Apparently, people can see me working as an Analyst in an MNC, they can also find me very rapt and well thought-out professional in fresh India...but I will tell you a secret...I am essentially the person who wrote this claptrap on this page...I am just a creature who is in fallacy that he could write...I am just a writer who tries to inscribe the harmony of verve in expression...


...Here you would neither find literature nor science; not even economics or politics will find a place on this leaf...you can just hit upon few words which explain me...may be you as well...



Friday, February 19, 2010

Weren’t they my colleagues?

Last Sunday I was the most fortunate chap in the whole creation as I intended to quit my job and decided to go to the Himalayas for a while and stay there - out of this chaotic, unintelligent civilization. I decided to quit smoking, I decided to quit liquor, I decided to get isolated without a clue of the brutal lads out here.

Next day I came to office, said ‘hi’ to the people whom I didn’t even care about, worked for a while on the same undone spreadsheet which I saved on my desktop last Friday, ate the same ‘thali’ which I am having from last three years, took a nap pretending to look at the monitor very inquisitively...and then I stood up to proclaim that I was actually going to do the bravest assignment in mankind history. My team mates looked at me and laughed...as if I did not have fortitude to do it...ha ha...I laughed at them too and walked into the room where I hated to enter otherwise, but hey...this time I was the king!

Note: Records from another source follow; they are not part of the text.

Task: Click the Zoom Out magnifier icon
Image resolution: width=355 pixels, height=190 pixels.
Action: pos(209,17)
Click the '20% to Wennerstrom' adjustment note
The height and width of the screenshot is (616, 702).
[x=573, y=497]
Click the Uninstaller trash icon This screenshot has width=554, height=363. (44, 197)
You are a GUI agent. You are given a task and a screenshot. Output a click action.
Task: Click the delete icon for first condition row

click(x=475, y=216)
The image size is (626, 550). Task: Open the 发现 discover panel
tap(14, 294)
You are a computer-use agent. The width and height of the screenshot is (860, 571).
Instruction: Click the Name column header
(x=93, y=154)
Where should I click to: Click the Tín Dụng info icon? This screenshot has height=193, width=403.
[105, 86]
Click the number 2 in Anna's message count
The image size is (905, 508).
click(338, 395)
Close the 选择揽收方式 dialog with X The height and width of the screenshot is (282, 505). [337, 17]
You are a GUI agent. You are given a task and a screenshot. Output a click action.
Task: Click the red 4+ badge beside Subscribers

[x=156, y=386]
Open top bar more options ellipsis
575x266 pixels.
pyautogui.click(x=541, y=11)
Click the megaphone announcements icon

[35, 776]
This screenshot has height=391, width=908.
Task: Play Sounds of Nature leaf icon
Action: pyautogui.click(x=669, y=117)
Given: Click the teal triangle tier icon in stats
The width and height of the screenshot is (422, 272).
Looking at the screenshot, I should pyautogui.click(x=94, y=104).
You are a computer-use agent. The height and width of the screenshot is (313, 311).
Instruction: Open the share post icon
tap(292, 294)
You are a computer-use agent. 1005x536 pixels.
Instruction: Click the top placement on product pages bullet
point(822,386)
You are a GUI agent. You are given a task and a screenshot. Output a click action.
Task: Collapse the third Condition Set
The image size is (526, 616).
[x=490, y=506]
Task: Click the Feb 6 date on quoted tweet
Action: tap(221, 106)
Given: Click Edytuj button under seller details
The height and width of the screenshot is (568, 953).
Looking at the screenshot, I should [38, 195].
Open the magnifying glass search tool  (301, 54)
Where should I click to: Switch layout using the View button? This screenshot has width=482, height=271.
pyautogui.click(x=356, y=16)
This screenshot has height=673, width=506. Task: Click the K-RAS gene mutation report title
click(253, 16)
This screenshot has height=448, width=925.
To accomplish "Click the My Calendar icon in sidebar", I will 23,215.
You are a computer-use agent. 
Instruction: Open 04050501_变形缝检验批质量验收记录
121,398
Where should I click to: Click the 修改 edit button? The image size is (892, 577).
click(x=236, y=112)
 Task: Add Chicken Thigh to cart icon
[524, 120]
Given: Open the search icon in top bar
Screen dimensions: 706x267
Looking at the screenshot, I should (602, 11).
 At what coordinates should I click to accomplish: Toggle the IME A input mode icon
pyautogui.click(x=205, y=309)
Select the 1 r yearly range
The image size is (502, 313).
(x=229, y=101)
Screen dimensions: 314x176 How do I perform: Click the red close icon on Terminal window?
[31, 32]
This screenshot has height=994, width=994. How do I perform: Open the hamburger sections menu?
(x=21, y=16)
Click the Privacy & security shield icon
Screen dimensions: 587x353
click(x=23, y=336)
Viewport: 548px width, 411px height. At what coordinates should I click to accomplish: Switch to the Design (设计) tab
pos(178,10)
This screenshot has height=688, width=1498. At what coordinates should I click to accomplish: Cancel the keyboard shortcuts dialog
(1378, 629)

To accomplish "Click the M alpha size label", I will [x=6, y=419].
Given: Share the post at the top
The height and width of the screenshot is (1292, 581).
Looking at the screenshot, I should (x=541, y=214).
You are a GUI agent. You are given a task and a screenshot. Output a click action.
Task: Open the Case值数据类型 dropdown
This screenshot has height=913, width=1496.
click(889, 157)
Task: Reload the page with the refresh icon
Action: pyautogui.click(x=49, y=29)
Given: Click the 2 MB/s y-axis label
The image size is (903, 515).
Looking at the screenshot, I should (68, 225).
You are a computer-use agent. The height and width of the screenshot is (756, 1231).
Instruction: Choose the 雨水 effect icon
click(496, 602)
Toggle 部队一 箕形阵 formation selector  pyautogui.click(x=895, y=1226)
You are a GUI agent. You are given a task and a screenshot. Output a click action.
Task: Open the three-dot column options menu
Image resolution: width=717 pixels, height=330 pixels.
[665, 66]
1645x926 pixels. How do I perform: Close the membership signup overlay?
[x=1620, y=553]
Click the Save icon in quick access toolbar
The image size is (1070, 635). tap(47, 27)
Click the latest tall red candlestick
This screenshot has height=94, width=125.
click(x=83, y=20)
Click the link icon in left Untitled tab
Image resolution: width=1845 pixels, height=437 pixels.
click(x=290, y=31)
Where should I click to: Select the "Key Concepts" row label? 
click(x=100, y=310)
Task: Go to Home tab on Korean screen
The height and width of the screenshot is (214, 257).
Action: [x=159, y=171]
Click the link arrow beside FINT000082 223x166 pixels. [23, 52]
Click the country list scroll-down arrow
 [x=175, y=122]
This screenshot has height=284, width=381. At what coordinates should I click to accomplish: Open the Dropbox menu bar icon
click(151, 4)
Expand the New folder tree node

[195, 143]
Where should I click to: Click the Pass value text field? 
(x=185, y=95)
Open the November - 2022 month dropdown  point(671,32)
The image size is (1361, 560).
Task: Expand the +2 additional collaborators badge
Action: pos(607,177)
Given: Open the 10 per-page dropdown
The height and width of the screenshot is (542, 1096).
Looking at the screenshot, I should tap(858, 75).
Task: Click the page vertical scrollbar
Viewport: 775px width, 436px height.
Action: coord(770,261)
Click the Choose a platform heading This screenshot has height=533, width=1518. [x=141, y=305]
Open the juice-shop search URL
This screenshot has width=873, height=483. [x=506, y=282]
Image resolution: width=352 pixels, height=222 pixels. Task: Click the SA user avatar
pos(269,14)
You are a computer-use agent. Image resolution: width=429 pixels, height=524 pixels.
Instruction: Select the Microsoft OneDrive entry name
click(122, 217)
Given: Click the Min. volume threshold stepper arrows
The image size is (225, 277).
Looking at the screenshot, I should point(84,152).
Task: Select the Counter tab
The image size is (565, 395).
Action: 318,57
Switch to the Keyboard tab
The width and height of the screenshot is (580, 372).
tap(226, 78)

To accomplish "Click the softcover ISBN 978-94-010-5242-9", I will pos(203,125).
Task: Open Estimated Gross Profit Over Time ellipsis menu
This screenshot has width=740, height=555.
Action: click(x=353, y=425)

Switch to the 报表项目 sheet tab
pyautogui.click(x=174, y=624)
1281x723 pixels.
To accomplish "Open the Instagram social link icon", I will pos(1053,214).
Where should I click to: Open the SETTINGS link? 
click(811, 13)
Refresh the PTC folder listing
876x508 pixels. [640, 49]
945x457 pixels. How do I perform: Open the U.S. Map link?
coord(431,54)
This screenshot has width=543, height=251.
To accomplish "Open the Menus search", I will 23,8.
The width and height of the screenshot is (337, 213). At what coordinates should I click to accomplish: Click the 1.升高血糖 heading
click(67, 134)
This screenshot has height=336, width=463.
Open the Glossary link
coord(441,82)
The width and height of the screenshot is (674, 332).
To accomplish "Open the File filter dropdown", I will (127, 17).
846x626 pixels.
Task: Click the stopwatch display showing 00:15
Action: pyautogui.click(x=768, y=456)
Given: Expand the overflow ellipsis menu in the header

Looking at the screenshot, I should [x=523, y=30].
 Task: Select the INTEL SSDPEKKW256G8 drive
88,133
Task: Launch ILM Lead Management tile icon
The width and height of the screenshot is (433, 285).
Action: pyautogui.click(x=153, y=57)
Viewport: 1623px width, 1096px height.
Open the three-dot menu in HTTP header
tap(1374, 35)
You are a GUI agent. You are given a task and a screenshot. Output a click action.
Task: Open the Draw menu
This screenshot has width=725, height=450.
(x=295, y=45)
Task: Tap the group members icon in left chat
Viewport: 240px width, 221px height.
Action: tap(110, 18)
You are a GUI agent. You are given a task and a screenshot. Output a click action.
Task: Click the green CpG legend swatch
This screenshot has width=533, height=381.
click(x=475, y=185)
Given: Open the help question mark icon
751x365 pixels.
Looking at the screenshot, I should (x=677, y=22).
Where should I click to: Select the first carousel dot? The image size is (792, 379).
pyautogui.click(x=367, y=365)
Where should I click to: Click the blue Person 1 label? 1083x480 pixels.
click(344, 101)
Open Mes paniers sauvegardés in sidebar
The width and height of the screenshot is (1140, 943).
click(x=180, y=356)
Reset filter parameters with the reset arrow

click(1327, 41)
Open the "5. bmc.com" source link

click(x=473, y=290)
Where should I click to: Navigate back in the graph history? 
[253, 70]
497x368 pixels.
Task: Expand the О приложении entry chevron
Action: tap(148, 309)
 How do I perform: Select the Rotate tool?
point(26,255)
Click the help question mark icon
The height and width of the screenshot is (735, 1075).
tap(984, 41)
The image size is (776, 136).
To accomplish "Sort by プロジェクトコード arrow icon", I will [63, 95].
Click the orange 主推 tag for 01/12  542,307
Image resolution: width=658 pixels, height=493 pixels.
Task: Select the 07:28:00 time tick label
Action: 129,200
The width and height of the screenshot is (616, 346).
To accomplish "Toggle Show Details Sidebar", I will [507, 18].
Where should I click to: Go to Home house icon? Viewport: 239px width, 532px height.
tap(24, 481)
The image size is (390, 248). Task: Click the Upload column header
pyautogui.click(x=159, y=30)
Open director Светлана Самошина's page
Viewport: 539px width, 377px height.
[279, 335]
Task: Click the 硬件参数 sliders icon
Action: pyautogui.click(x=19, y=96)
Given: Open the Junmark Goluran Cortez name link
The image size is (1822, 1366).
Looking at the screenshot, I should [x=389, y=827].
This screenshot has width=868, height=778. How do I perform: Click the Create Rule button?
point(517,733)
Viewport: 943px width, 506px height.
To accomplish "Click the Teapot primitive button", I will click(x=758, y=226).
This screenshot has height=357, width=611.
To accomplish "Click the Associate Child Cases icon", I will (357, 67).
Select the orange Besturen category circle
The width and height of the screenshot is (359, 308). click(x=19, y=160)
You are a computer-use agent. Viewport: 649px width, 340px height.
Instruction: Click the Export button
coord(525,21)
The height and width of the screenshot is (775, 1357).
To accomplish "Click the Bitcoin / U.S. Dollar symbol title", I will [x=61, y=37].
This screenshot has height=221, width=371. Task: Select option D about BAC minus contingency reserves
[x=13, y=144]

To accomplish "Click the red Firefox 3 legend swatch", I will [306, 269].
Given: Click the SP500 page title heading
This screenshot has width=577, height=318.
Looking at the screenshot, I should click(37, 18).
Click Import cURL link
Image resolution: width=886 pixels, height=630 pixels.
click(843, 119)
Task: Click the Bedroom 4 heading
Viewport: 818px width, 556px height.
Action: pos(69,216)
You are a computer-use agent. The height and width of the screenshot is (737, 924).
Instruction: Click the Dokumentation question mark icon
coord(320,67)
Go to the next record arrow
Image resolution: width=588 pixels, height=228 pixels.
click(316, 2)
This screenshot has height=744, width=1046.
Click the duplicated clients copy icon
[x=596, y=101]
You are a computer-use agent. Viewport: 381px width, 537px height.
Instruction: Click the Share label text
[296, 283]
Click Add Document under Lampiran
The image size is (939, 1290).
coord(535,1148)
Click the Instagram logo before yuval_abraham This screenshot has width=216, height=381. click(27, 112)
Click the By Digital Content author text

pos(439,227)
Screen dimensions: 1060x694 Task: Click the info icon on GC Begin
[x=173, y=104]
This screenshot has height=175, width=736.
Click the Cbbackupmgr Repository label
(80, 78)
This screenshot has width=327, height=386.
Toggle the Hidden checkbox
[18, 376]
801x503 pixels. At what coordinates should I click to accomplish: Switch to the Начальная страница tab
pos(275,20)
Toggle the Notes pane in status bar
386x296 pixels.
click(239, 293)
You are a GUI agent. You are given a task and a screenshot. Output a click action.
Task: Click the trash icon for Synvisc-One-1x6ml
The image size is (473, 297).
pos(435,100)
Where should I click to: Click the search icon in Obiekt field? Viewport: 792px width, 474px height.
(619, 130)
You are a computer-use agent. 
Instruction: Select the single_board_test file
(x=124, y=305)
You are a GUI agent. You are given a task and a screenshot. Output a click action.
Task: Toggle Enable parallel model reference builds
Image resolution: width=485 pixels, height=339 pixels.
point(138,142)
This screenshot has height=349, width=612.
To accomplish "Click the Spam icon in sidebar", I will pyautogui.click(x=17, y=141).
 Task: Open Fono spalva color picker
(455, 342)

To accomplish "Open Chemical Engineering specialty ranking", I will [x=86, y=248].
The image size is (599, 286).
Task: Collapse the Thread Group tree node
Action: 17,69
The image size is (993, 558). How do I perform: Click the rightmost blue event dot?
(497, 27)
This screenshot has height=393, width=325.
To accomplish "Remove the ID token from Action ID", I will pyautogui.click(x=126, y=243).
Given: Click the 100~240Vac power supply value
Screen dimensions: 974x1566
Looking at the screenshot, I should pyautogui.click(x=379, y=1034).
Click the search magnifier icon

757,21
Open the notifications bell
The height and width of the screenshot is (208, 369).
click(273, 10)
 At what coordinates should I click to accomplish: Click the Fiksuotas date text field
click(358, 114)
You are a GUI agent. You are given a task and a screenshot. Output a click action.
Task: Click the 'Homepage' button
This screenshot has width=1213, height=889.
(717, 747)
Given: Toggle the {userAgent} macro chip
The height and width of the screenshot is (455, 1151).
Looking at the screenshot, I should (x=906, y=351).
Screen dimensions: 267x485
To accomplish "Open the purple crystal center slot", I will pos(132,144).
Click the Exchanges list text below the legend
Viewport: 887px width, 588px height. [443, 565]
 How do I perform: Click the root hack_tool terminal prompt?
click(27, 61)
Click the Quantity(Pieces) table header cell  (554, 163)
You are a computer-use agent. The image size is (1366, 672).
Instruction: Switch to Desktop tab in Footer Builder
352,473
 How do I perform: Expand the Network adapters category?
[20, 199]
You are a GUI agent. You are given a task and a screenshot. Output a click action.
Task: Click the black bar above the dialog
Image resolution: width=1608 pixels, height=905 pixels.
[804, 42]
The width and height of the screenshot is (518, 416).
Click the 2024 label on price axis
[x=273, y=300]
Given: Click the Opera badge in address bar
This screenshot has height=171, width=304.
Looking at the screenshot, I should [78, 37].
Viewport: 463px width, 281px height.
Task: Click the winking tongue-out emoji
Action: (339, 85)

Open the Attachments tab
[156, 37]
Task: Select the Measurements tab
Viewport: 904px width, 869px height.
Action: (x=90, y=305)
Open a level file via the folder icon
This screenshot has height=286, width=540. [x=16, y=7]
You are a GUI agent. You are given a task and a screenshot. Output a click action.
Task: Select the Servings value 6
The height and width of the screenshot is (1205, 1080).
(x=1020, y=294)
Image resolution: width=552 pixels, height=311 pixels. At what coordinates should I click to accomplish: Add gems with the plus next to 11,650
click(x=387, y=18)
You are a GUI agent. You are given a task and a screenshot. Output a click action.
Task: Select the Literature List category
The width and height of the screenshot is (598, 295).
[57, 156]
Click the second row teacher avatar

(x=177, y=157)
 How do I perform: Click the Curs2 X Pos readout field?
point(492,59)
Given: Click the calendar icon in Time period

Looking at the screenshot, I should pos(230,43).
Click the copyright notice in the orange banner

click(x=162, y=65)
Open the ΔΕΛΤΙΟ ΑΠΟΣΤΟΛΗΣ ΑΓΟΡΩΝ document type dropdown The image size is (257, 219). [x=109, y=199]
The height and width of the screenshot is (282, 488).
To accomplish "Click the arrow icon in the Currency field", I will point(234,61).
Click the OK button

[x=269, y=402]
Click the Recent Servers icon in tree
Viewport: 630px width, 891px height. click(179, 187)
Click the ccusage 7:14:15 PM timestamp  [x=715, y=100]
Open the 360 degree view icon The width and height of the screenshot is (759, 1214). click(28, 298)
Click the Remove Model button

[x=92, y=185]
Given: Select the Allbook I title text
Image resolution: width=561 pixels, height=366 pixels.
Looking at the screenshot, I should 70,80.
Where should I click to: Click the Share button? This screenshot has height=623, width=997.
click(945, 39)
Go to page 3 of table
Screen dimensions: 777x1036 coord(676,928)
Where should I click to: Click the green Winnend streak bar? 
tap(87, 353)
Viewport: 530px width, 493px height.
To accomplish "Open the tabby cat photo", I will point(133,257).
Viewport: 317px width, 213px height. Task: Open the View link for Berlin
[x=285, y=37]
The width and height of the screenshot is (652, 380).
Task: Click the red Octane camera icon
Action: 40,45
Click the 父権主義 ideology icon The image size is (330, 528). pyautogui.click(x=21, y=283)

It is now 1 week since I quit the work where I signed a bond to get older very fast and to be speechless even faster. Today is my last day in office. Today I am young, I am not deaf indeed, and surprisingly I have my brain on the right place – still undamaged. I stepped into the floor and saw my bay decorated with blue papers and white flowers – very much colourful as I could ever think of my first day in the Himalayas! I found myself being squeezed by a dozen of gentle souls transmitting positive vigour across my body. First time ever in last three years I found that place so untainted, so serene. I got these skilfully wrapped gifts from my team members as I used to get from my mother on my birthdays! I got an old spreadsheet from the ‘recycle bin’ which was incomplete as usual, but this time I wanted to finish working on rest of the 365883 cells.

During the farewell I realised, I was standing in the centre of a gigantic family where the members care for each other but confirm only at times, I was standing with the same men whom I used to wave - for just saying “I am superior”, I was relishing the same sweetness which I used to think sickly sweet so far...

And I asked myself...isn’t this the place where I should be for the rest of my life? Isn’t this the purity I was looking forward to? Weren’t they my colleagues, I knew all this time?...I knew them; I didn’t comprehend them so far. And here I am...going to the Himalayas to get comprehended instead!